To further investigate the effects of miR-214 on Bax expression, TC28 cells were transfected with mimic control, miR-214 mimic, control-plasmid, Bax-plasmid, or miR-214 mimic + Bax-plasmid for 48 h. As presented in Fig. 4A, miR-214 mimic significantly increased the expression levels of miR-214 in TC28 cells compared with the control group (Fig. 4A). In addition, TC28 cells transfected with the Bax-plasmid exhibited significantly increased mRNA expression of Bax (Fig. 4B) and seemingly higher Bax protein levels as well (Fig. 4C). Compared with the mimic control group, transfection with miR-214 mimic significantly decreased the mRNA expression of Bax in TC28 cells, which was reversed by Bax overexpression (Fig. 4D). The results of western blot assay suggested that miR-214 mimic decreased the protein levels of Bax in TC28 cells, which may have been reversed by Bax overexpression (Fig. 4E).

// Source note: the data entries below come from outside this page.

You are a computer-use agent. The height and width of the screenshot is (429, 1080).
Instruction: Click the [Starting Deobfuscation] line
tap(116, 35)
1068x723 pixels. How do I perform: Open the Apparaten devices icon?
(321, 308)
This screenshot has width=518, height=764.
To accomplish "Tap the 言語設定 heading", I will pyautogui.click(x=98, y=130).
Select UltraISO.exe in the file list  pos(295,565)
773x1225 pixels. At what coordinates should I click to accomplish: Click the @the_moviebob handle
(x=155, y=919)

MTT assays were performed to detect the viability of TC28 cells, and flow cytometry was conducted to detect TC28 cell apoptosis. As presented in Figs. 5 and 6, compared with the control group, DEX treatment significantly reduced viability of TC28 cells and promoted apoptosis. Conversely, overexpression of miR-214 significantly increased cell viability and inhibited cell apoptosis compared with DEX treatment alone; these effects were reversed by Bax overexpression. Additionally, the protein expression of Bax and Bcl-2 was determined, and the Bcl-2/Bax ratio was calculated. As presented in Fig. 7, compared with the control, the protein expression of Bax increased following DEX treatment, while that of Bcl-2 decreased and the Bcl-2/Bax ratio was reduced. These effects were inhibited by miR-214 overexpression and promoted by Bax overexpression.